If you are a limited company director whose business is struggling, you may be wondering if you have reached the point of insolvency.
This article will explain the state of insolvency, tell how you to judge if you have reached it, and explore your options if that’s the case
Insolvency means your debts either outweigh your assets, or you cannot pay your bills when they fall due.
It is a serious situation for any limited company and requires urgent, professional attention if you are to survive it.
What’s the Test for Insolvency?
There are two tests for insolvency.
Balance Sheet Test – This is where a simple spreadsheet detailing your financial situation can point to insolvency. Do you owe more money than you have coming in? If so, your business is insolvent.
Cashflow Test – This test establishes how much cash flow your company has at any given time. If you can’t find the cash to pay bills on time, you may have crossed the threshold into insolvency.

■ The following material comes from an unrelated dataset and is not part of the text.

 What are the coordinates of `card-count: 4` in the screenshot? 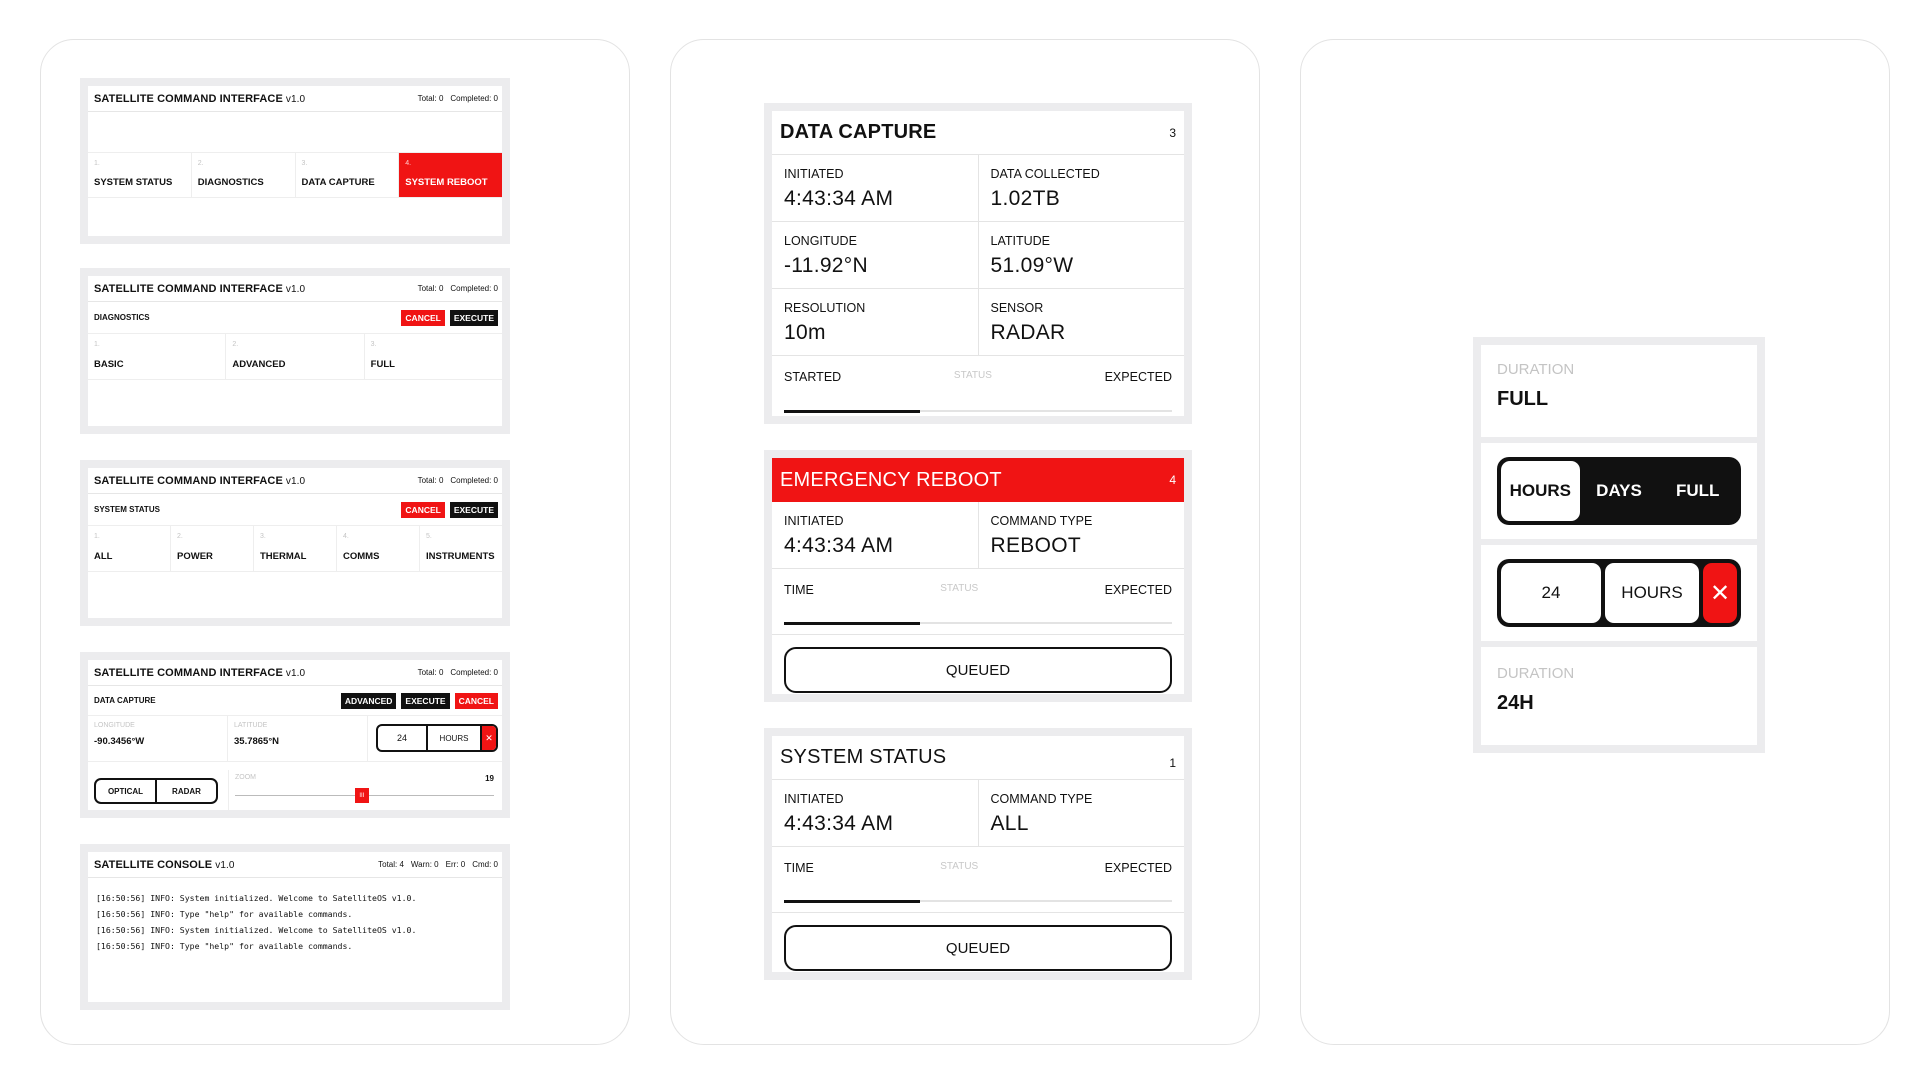 It's located at (1172, 480).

We’ve combined both of these into one easy to use interactive insolvency test. It takes just 2 minutes to see the results.
What is an Insolvency Practitioner?
When a business is insolvent, there are a number of strategies available to either rescue or close down the limited company. Most of these require the services of an insolvency practitioner: individuals with the training, qualifications and experience to work with businesses in distress.
Is there an Insolvency Register for Businesses?
Where there is an insolvency register for individuals that have declared bankruptcy, there’s no corresponding system for businesses.
Instead, you can search a list of companies in liquidation here.
What are my Next Steps if the Business is Insolvent?
(1) Contact an insolvency practitioner such as ourselves to discuss your options
(2) As a director, you need to be careful to document all actions taken once you realise your situation. Your primary responsibility is to creditors and any behaviour that does demonstrate that could leave you open to accusations of wrongful trading.
(3) If the IP is recommending liquidation, your role as director will cease. The liquidator will sell any company assets and distribute the proceeds to creditors in order of priority. Then the company will be struck off the register at Companies House and it will cease to exist.